“ Her zaman şüpheli olarak bir takım isimler tespit edilir… Potansiyel şüpheli diye birisini tutuklatamazsınız… Türkiye antidemokratik bir ülke değil. Suça doğru gidiyorsa, doğru zamanda yakalayacaksınız…” görüşünü ortaya koyarsa…
Polis ne yapsın?
Suç işlenmeden önlem nasıl alınsın?
***
Gerçi…
2 Aralık 2014’de TBMM’de yapılan düzenlemeyle…
“Soyut delile dayalı kuvvetli şüphe” yerine “makul şüphe” yeterli sayılacaktı ama herhalde uygulaması kişisine, faaliyetine, alanına bağlı herhalde!
***
Neyse…
Meselemiz buna bağlı ama bazı durumlarda elden bir şey gelmiyor.
Tokatçı, dolandırıcı, sahtekâr biliniyor da…
“ İş üzerinde” yakalanamadığından bir şey yapılamıyor.
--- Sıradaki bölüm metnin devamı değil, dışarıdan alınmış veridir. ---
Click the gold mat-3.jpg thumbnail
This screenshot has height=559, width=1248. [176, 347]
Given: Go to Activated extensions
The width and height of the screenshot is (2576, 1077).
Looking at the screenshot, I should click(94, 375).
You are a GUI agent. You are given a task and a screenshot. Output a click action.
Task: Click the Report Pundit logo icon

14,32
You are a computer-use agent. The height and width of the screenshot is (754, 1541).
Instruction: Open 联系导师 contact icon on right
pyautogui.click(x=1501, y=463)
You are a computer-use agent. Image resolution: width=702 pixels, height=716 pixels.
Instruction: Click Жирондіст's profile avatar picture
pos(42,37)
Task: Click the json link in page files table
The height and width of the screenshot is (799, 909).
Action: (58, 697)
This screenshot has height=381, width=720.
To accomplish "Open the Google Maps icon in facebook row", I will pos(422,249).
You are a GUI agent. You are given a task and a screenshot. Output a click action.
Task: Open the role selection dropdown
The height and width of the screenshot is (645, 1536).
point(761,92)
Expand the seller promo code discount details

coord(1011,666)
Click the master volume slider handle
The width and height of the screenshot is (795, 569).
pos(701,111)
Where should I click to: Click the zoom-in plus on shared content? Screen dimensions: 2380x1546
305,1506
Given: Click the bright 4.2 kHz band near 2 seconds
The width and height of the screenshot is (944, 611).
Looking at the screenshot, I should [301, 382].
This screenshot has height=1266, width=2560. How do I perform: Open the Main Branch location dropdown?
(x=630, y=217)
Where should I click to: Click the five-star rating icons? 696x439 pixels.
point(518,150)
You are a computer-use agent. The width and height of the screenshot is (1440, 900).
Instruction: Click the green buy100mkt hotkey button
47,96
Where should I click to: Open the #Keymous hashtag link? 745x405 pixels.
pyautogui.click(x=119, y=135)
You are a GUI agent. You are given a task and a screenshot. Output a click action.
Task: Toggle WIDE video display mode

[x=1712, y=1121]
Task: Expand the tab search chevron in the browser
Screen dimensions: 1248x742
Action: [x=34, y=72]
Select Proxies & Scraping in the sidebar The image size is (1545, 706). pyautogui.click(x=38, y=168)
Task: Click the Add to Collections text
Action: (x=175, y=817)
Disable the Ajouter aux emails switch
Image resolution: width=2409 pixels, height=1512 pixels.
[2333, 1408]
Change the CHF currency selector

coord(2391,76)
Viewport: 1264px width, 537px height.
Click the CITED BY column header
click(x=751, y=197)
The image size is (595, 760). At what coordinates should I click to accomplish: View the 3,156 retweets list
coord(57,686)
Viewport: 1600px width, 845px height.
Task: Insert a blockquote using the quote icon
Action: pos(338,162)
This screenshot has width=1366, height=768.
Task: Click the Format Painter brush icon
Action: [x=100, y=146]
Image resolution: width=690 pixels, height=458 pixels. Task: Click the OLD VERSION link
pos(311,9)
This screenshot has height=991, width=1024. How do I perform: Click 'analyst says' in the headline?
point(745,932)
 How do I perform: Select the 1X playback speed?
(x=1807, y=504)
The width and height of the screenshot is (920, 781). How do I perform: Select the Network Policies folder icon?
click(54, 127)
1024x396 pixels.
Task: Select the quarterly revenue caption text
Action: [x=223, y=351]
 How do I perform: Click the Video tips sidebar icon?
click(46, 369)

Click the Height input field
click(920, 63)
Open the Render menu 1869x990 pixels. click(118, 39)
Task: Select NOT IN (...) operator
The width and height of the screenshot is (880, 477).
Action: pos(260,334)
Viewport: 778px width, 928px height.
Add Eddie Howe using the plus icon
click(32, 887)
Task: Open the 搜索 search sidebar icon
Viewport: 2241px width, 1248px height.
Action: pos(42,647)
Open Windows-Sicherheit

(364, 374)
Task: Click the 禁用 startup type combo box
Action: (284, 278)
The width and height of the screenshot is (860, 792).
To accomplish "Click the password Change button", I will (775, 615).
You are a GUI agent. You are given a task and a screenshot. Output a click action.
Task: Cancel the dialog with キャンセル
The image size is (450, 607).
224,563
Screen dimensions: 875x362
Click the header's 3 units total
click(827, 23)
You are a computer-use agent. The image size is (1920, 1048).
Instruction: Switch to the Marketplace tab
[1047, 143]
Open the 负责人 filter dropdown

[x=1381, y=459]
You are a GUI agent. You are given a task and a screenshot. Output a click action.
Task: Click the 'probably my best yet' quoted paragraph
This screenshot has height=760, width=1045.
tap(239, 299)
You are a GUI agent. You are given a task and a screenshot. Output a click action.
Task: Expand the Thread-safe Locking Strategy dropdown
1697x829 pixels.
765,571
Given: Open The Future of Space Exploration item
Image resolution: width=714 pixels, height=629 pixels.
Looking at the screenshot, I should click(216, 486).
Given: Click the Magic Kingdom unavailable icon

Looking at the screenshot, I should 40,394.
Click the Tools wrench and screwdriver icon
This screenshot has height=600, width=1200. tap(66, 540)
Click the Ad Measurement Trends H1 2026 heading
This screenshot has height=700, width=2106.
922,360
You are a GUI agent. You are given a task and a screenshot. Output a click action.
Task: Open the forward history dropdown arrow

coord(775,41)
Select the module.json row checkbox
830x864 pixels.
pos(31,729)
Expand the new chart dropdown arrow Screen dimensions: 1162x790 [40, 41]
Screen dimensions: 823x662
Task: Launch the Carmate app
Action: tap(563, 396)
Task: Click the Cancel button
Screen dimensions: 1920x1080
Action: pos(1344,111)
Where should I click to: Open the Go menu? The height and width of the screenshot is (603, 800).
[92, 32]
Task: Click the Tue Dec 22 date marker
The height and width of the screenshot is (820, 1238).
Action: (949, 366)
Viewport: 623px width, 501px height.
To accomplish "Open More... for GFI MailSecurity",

O, elini-kolunu sallayarak geziyor…
Polis, gözüyle onu seyrediyor.
***
İzmir’de yaygın hale geldi.
Birkaç uyanık veya çeteler…
Yatırımları olan işadamı ve şirketleri, Büyükşehir belediyesi adına arıyor, bağış istiyor.
Bağlantı ya çakma sekreter aracılığıyla veya…
En tepedeki imza-mühür sahibi bürokratın sesiyle yapılıyor.
Telefonu açan fark etmez, oltaya gelirse.
Torbayla para hazırlaması isteniyor.
Muhtemelen veren çok, ses çıkarmıyor!
***
Mazlum memleketimizde…
Suç ile cezanın kitaplarını yazan…
Koskoca hukuk profesörü aynı oyuna gelerek, durak arkasına torba içinde trilyon lirayı bırakırsa…
Saf işadamımızın dolandırılması çok normaldir.
***
Büyükşehir belediyesi çok dertli.
Olayın ardı arkası kesilmiyor.
Telefon numaraları belli.
Paranın yatırılacağı banka hesabı ortada.
Buna rağmen…
“Suç oluşmadığından” şikâyet savcılıktan geri dönüyor.
Takipsizlik veriliyor.
İkinci kere suç duyurusu yapılıyor.
Kovuşturmanın sürdüğü belirtiliyor.
Bürokratlar diken üstünde.
Sürekli isimleri kullanılıyor…
Birileri cukkayı götürüyor.
Onlar karalanıyor.
Bıçak kemiğe dayanınca, “ Mağdur olan emniyete gitsin, bize sormasın” duyurusu yaptılar.
***
Emniyet müdürlüğü iki arada bir dere.
Savcılık talimatı olacak ki…
Harekete geçsinler, her kimse enselesinler.
Tilkinin çukuru belli, kuyruğu dışarıda…
Tutup alamıyorlar!
***
Tokat yememek için dikkat…
Telefonla aranan kurbanlara kalıyor.
Kıllı-kışlı işleri yoksa belediyeden bağış isteyenlerin suratına telefonu kapatacaklar.
“ Olur efendim, hallederiz başkanım…” yalakalık ve korkaklığıyla…
Parayı kaptırmayacaklar.
***
Çoluk, çocuğun, dostun, düşmanın ağzına da…
“ Uyanık keriz” namıyla sakız olmayacaklar!